Numerical integration of discrete data

[hermano]

Hi,

I'm searching for days for a numerical integration methode for discrete data given at non-equidistant nodes. The simple Simpson rule can only be used for equidistant nodes so I'm looking for methode which I can solve my problem. Any suggestion is welcome!

Thanks in advance!

 

[Dyson]

As far as i know, for discrete data, i can probably utilize the Lagrange's Interpolation or Newton's Interpolation to generate a continuous function. Then, the next step, i think i can calculate the integral using simple Simpson rule or other methods for numerical calculation.
Maybe the INTERPOLATION can be helpful for you!

 

[uart]

Hi,

I'm searching for days for a numerical integration methode for discrete data given at non-equidistant nodes. The simple Simpson rule can only be used for equidistant nodes so I'm looking for methode which I can solve my problem. Any suggestion is welcome!

Thanks in advance!

Do all of the have points have "random" spacing or are the spacings mostly the same with just a few uneven spaced ones?

In any case the trapezoidal rule would be trivial to adapt to uneven spacing, if that was sufficiently accurate.

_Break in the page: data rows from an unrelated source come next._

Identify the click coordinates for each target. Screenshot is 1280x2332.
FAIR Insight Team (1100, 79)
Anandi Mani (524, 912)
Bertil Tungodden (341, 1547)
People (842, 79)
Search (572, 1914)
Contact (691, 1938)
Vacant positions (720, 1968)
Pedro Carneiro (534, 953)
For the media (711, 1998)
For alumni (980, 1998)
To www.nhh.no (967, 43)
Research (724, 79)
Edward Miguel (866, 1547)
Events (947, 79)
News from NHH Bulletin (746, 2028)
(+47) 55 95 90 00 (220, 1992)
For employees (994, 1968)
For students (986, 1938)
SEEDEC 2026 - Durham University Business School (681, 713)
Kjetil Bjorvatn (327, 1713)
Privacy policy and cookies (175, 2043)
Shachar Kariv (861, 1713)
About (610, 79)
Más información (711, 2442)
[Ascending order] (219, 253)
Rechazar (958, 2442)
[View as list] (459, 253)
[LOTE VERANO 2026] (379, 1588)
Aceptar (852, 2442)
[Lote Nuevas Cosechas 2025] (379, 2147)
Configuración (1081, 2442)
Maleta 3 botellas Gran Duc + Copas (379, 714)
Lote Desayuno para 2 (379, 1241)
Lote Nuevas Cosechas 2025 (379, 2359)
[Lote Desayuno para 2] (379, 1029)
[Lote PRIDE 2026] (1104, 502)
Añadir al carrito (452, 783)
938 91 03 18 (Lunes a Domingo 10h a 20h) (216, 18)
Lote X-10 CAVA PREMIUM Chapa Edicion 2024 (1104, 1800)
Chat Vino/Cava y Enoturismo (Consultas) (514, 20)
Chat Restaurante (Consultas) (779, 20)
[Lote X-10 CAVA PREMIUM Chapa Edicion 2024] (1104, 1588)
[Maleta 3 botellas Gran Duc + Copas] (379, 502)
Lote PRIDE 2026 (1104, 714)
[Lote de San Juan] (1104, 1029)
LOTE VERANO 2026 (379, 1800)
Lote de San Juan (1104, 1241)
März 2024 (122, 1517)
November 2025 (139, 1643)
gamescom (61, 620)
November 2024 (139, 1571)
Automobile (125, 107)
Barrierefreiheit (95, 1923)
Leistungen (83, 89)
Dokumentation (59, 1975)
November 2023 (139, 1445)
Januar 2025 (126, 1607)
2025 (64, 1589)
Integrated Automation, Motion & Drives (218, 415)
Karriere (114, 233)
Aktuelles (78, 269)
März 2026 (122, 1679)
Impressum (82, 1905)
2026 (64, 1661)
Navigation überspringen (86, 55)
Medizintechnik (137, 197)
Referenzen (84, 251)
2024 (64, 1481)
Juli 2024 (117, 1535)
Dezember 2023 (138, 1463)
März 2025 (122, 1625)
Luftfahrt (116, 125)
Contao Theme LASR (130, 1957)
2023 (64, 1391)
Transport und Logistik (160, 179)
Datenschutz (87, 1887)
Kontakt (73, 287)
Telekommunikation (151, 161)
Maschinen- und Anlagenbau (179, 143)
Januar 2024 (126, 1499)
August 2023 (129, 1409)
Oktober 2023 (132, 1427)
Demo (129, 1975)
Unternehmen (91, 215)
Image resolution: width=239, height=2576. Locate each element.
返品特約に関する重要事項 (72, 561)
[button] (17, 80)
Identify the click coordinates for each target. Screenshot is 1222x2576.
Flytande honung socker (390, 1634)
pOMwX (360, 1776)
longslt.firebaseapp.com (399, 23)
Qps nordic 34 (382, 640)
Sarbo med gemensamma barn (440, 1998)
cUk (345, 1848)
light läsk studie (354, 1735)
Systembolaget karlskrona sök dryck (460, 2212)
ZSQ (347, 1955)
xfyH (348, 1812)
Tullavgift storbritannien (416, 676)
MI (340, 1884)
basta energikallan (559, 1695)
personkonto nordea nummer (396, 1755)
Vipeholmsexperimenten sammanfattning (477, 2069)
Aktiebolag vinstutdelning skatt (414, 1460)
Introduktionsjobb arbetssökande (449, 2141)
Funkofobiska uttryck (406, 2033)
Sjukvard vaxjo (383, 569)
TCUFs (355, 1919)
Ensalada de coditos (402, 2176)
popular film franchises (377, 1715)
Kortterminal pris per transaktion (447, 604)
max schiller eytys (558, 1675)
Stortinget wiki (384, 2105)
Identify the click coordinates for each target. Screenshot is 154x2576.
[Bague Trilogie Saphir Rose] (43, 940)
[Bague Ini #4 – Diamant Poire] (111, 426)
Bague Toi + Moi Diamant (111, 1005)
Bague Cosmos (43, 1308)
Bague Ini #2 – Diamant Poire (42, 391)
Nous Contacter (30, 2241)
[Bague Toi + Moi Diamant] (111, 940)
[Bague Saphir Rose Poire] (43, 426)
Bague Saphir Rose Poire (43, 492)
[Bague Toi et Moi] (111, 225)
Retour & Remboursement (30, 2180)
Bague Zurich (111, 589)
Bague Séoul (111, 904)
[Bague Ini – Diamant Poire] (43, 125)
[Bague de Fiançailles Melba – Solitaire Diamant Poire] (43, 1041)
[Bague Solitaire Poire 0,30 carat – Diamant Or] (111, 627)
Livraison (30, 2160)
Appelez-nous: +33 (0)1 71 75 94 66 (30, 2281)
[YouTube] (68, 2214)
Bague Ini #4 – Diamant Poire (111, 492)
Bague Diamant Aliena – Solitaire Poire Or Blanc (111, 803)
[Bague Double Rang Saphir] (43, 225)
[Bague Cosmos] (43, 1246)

I think I could adapt simpsons rule to uneven spacing if I put my mind to it (which usually means someone has already done it), but it wouldn't be a trivial problem like with the trapezoidal rule.

 

[SteamKing]

hermano:

The attached file derives the general coefficients for Simpson's First Rule. This is the usual 1-4-1 rule when the ordinates are equally spaced. The derivation contained in the attachment assumes that one is trying to integrate the curve passing thru the points (x0, y0), (x1, y1), and (x2, y2). The integral is evaluated thus: A = k0 * y0 + k1 * y1 + k2 * y2
The coefficients k0, k1, and k2 for unevenly spaced ordinates are given on p.32 of the attachment.